When it comes to using your website to sell more overseas, there’s more to think about than just the website copy translation; you should also consider local search engine optimisation (SEO).

First, think about which search engines your overseas audiences tend to use the most, and the terms they’re likely to search for in relation to your products. Often, people don’t search for the literal phrase of the product, service or piece of information they’re looking for, and they won’t always search for the direct translation of the terms used by your English customers.

As part of this, you need to bear in mind that search engines try to work out the user’s intent. For example, if someone searches “pizza”, the search engine will analyse your past search history and patterns to try and guess whether you’re looking for a pizza recipe or pizza takeaway.

Understanding how international search engines serve results to end users and applying this knowledge to ensure your copy is optimised for key search terms about your products will help you reach new customers and ensure you rank more positively than your competitors.

#4 – Do the same thing for social media

Once the bulk of your website translation is complete, it’s time to look at your other digital channels and online offerings to ensure all your content is relevant to international audiences.

For example, do you need individual social media accounts for each territory you now operate in? Do you have a YouTube channel which would benefit from foreign subtitles or voiceovers being added?
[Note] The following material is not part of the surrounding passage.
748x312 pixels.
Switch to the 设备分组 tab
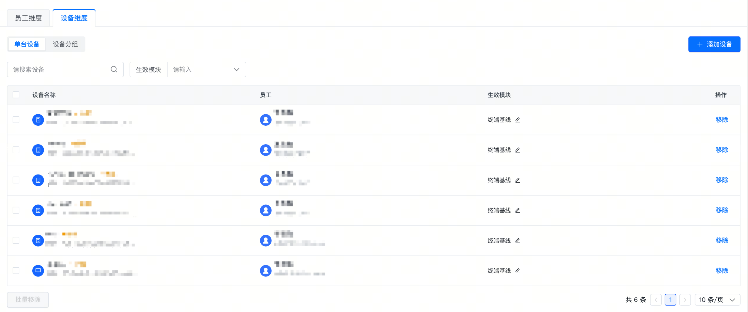[65, 44]
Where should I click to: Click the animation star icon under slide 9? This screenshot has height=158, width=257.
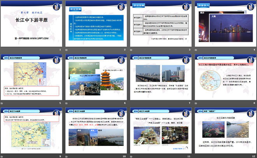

Businesses that want to make websites and social content accessible to international audiences can use foreign language voiceover and subtitles on pre-recorded videos. This will help build an engaged, online audience in your target markets, which might lead to new, revenue-generating relationships in the future. And if you monetise access to these features – for example, to an online training portal – you’ll reap immediate benefits.

The importance of translation

Any business aiming to succeed in an overseas market will have spent considerable time planning its strategy, detailing its approach and hiring teams with the relevant skillset to achieve the objectives. But not prioritising translation in this process can be a costly mistake; taking the above steps will see your venture into foreign territory be much more successful, with your digital audience engaged from their very first visit to your site.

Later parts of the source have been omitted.